Before we can work with this data these title and footer rows have to be removed.

For this job I used Excel Power Query which can do the ETL. It can extract the data from the csv file, transform the data to a format that is amenable to analysis and load the data into a worksheet (or model) so it can be used for analysis.

Power Query has capabilities and features that match those of many more advanced ETL / integration software such as SSIS, Talend, Informatica, etc.

I have been encouraging and providing training to Excel users to move all of their ETL work in to Power Query. It brings the advanced capabilities of these tools to the relatively non technical desktop business user.

People too often copy and paste data from other sources into their Excel file.

With Power Query the original data file is a data source, and is linked into the Power Query, thus remains untouched and can simply be refreshed to get new or modified data at any time, providing that the columns and content remain unchanged. This makes it easy to get updated time sequence data as it comes available.

So back to our job. The first step was to link to the csv data file downloaded from Statistics Canada into Power Query by using New Query – From File – From CSV

01

Select the data file and click Import.

02

Here is where we begin to bump into data file format challenges. Power Query can’t automatically determine file format because there are non-data text strings at top (report titles, descriptions) and bottom (footer notes).

I would like to encourage Statistics Canada and any other data provider to avoid doing this. A data file should be in a predictable tabular (CSV, tab separated) or other format (JSON, XML) without any other content that needs to be processed out.

03

But no problem.  Power Query is equipped to deal with these situations.

Power Query assumed this is csv file but the top rows of titles and descriptions do not have commas so it doesn’t  split top rows into columns and as a result the split rows below are hidden.

One solution which I used was to go into the Power Query Source step settings to change the delimiter from Comma to Equals Sign. Since there are no equals signs the data is not split into columns and remains in one column that we can remove top and bottom non-data rows.

04

 

The Power Query Source step now looks like this.

= Csv.Document(File.Contents("C:\statscan data\potatoes\cansim-0010014-eng-1573729857763215673.csv"),[Delimiter="=", Encoding=1252])

05

Now we can remove the non-data text from the data file. Select the Remove Rows – Remove Top Rows and enter the number of rows to remove (in this case it is top 7 rows are non-data rows).


= Table.Skip(#"Changed Type",7)

06

Do the same for the bottom rows but select Remove Rows – Remove Bottom Rows.
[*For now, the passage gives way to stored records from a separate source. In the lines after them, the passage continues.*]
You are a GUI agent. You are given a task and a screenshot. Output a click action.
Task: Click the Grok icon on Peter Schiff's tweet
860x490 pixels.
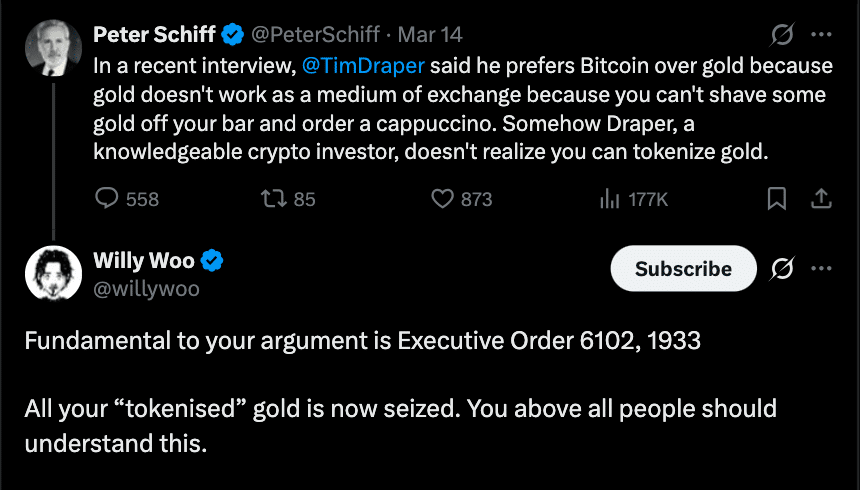click(x=783, y=35)
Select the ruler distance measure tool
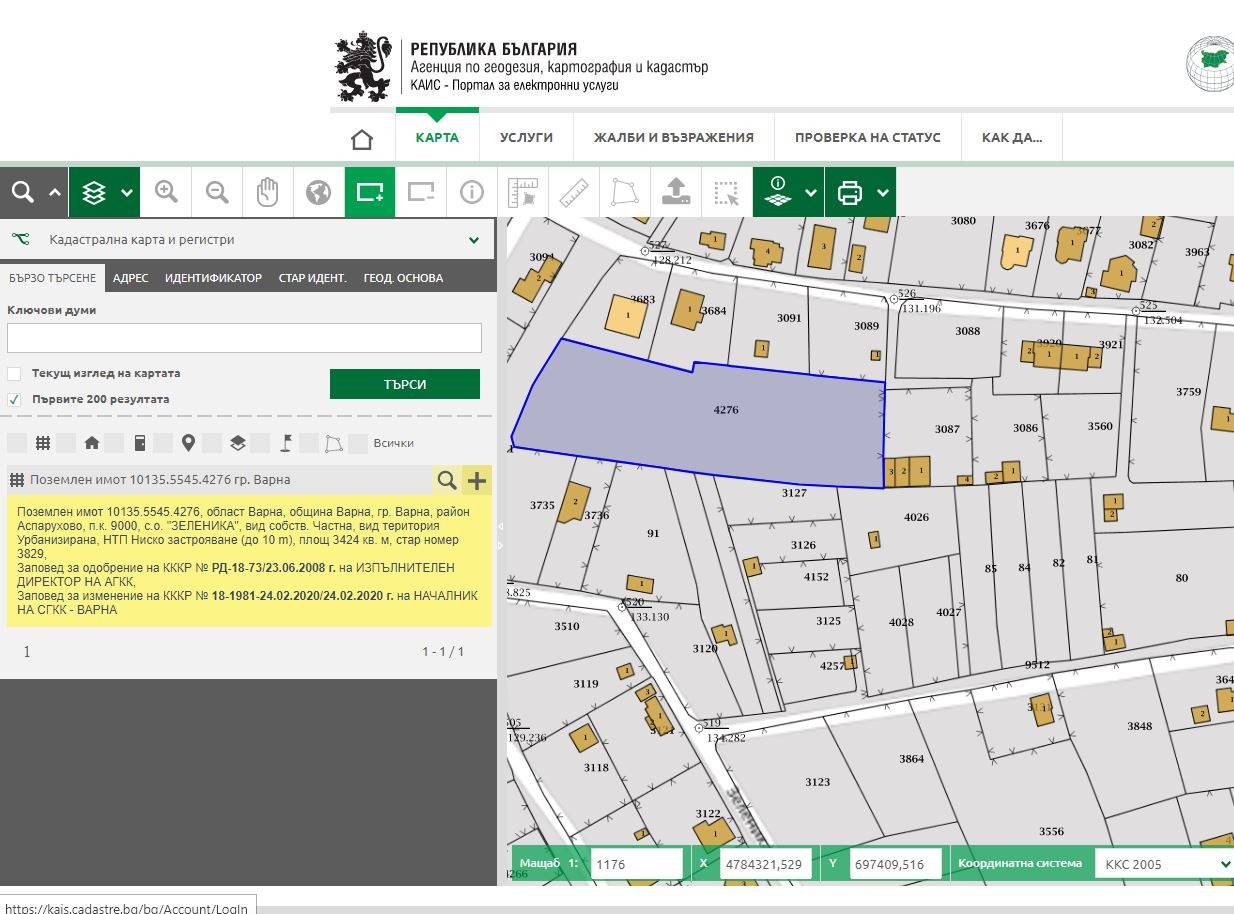 (x=574, y=192)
= Table.RemoveLastN(#"Removed Top Rows",12)

Now we can load the data to the worksheet and we will see one column of comma separated values which we just need to split to get nice columns of data.

07

Tell Power Query to split columns by comma.
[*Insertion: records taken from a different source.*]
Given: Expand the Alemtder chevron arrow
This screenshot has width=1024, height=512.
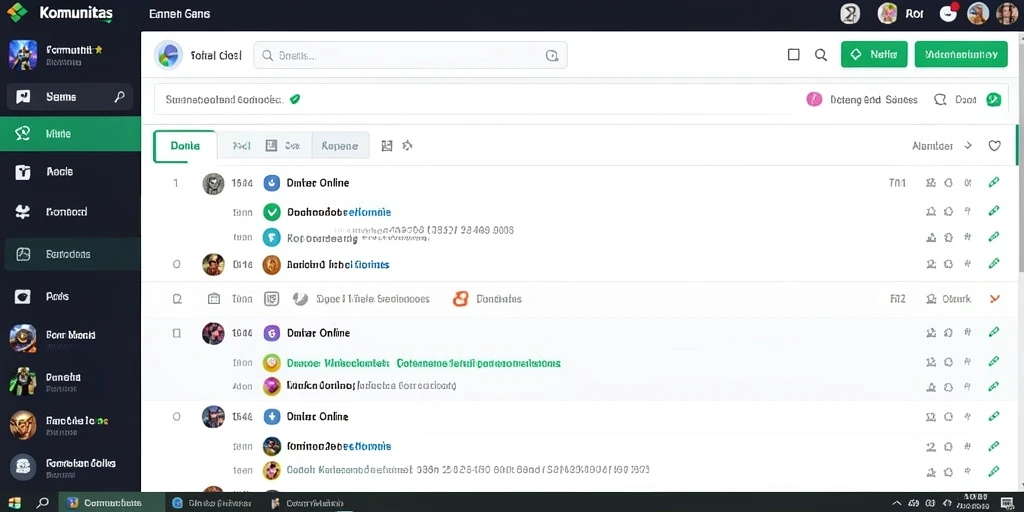Looking at the screenshot, I should (968, 146).
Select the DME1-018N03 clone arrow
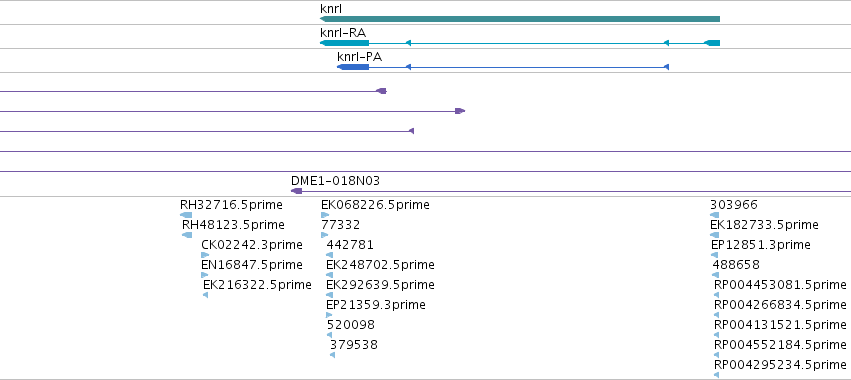The height and width of the screenshot is (380, 851). pos(296,191)
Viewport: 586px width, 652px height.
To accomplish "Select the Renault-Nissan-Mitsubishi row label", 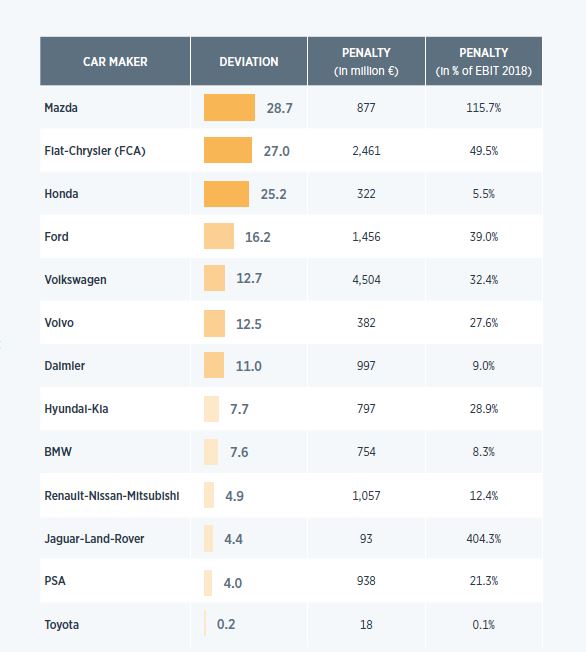I will point(112,496).
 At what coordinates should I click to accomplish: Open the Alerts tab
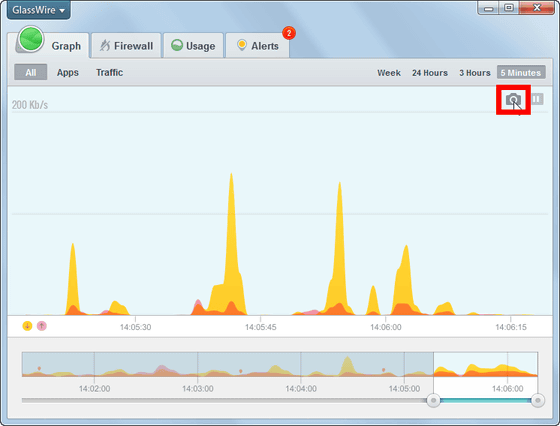[258, 46]
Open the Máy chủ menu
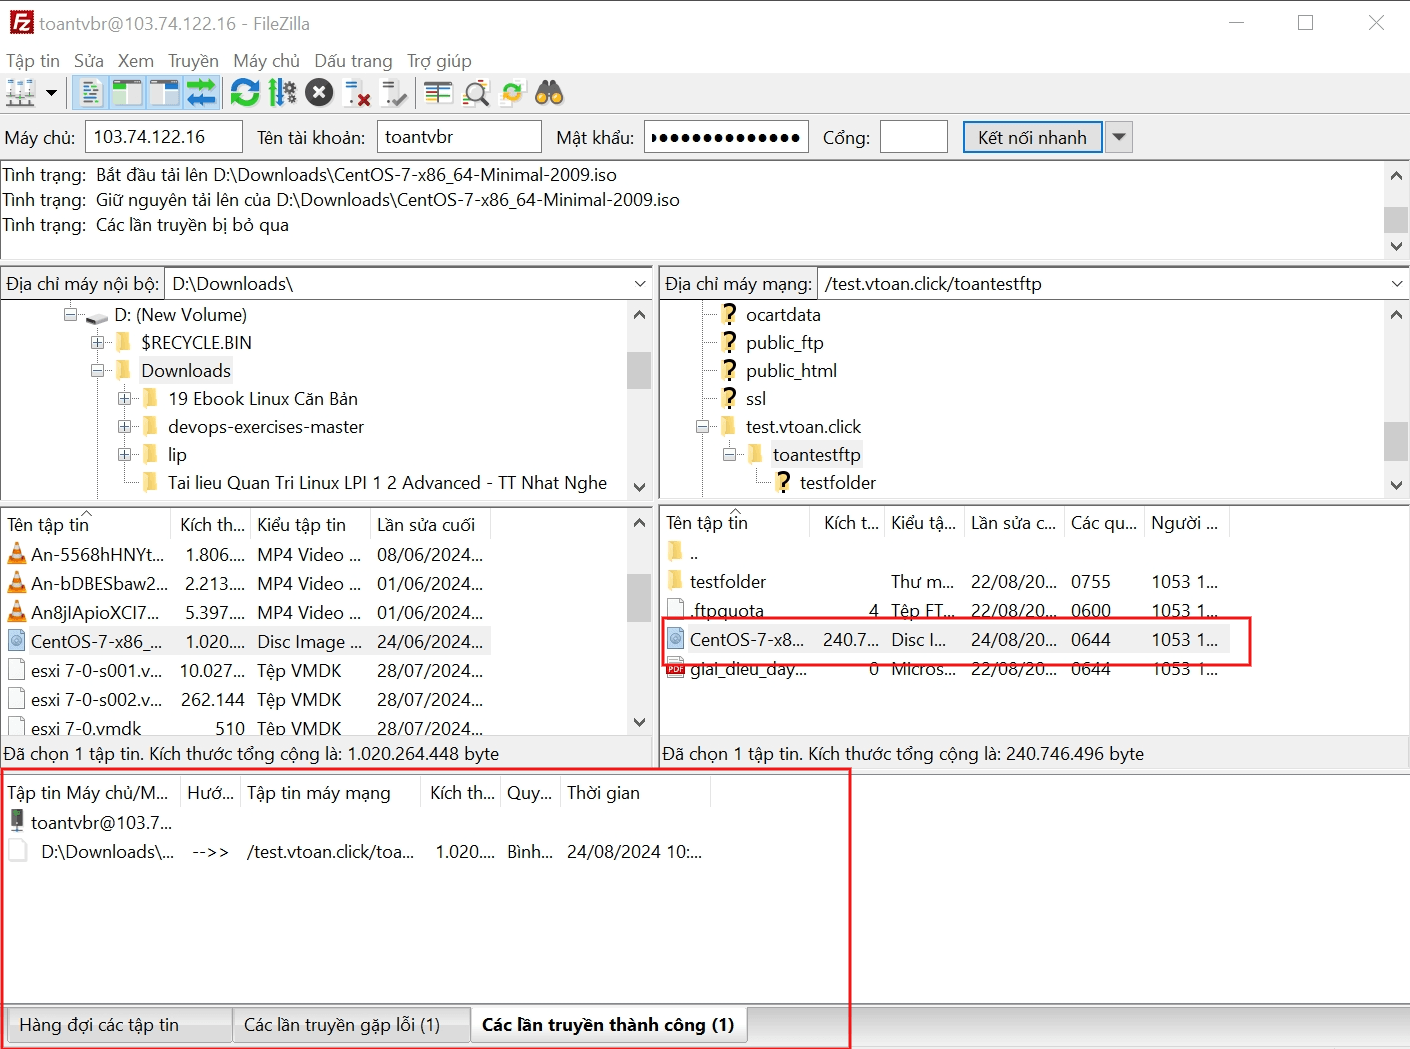This screenshot has width=1410, height=1049. [266, 60]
= Table.SplitColumn(#"Removed Bottom Rows","Column1",Splitter.SplitTextByDelimiter(",", QuoteStyle.Csv),{"Column1.1", "Column1.2", "Column1.3", "Column1.4", "Column1.5", "Column1.6", "Column1.7"})

08

Also tell Power Query to use first row as headers. If the non-data text rows were not in the file Power Query would have done this automatically.

= Table.PromoteHeaders(#"Changed Type1")

092

A key data transformation to get this data into a useful tabular format is to unpivot the years columns to rows. This is one of Power Query’s most useful transformations. Many data sources, especially in enterprise business, often have time series or other categories presented as columns but to do dimensional analysis these have to be unpivoted so they are in rows instead of columns.
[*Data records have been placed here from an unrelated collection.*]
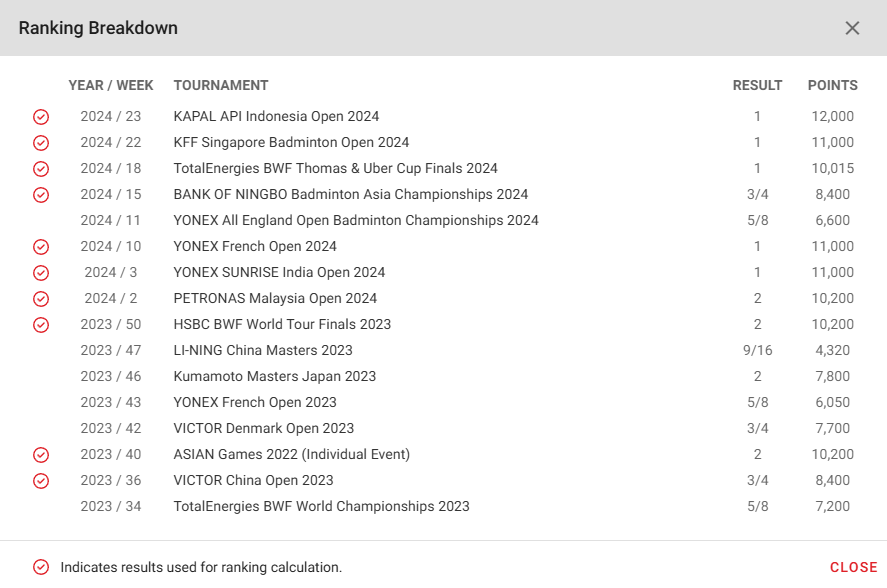Click the check icon for YONEX French Open 2024
Viewport: 887px width, 588px height.
(41, 247)
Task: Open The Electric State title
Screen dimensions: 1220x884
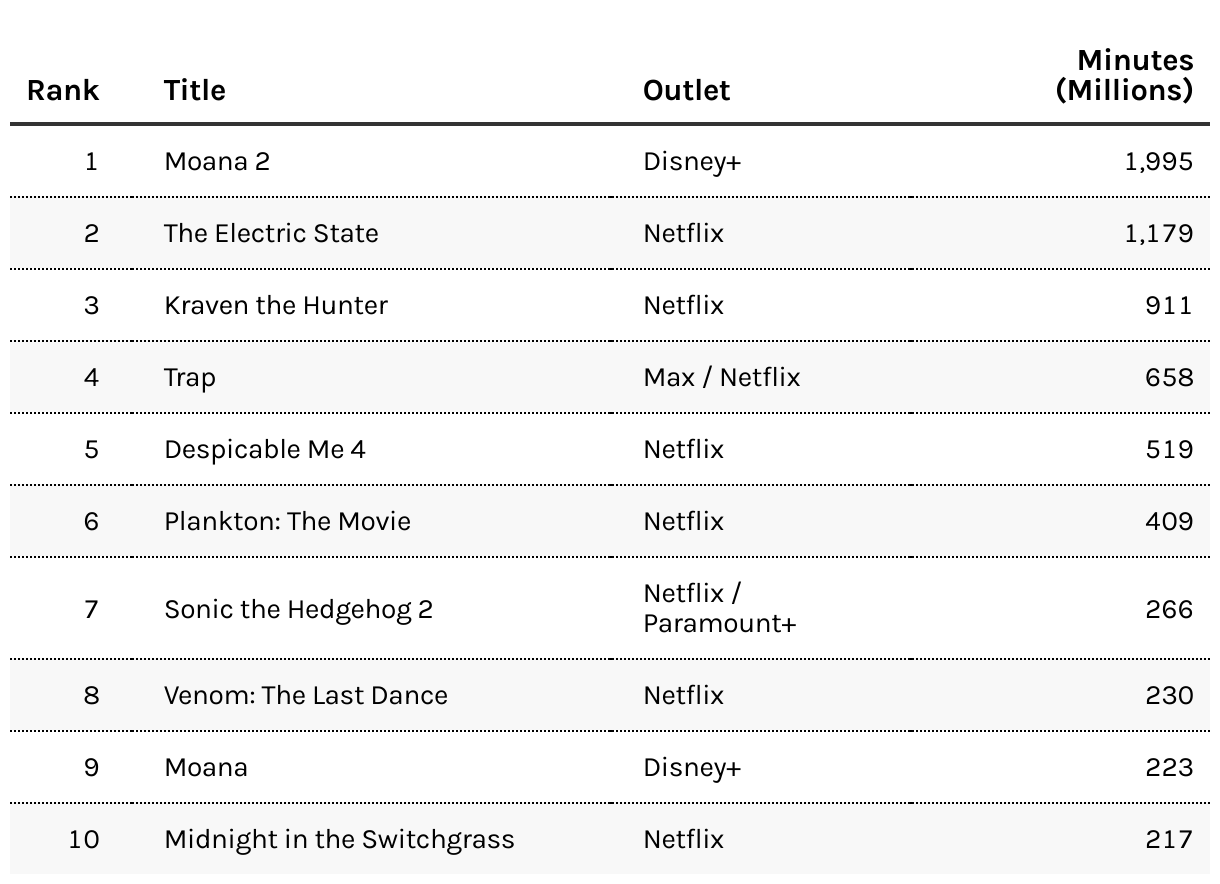Action: (271, 233)
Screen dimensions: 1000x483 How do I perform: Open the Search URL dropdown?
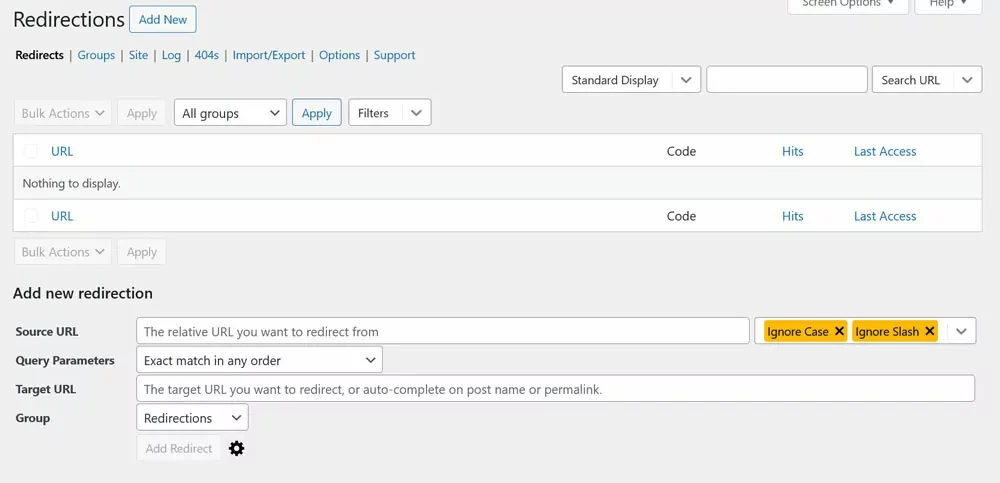pos(926,80)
Note that the Statistics Canada data formatting feature often includes moving time series to rows which would be similar transformation to this Power Query Unpivot.

Here is the pivoted data.

pivoted

And here is the unpivoted data. This now gives us unique columns of data that can be used by any analytical software.

unpivoted

 

I also did some other things to clean up the data:

  • Renaming column headers to be shorter, more readable.
  • Changing the dimension values to shorter strings.
  • Changing hundredweight values to pounds multiplying production values by 1000 to get full values.
  • Filtered out Newfoundland because it was missing 2013, 2014, 2015 values.
  • Removed the 2016 column which had no values.

Once loaded back to worksheet we now have nice clean dimensional data ready for us to begin working with in any analytical software. This can be used as data source for Tableau, Qlikview, Cognos, Birst, etc.

5

Lets take a quick look at the data using Excel Pivot Tables and Charts. Select this worksheet table and select Insert – Pivot Table to create a new pivot table like the one below.

7

 

Select Insert Pivot Chart to create new pivot chart from this pivot table.

In this case I selected a stacked bar chart that show total Canadian potato production by province.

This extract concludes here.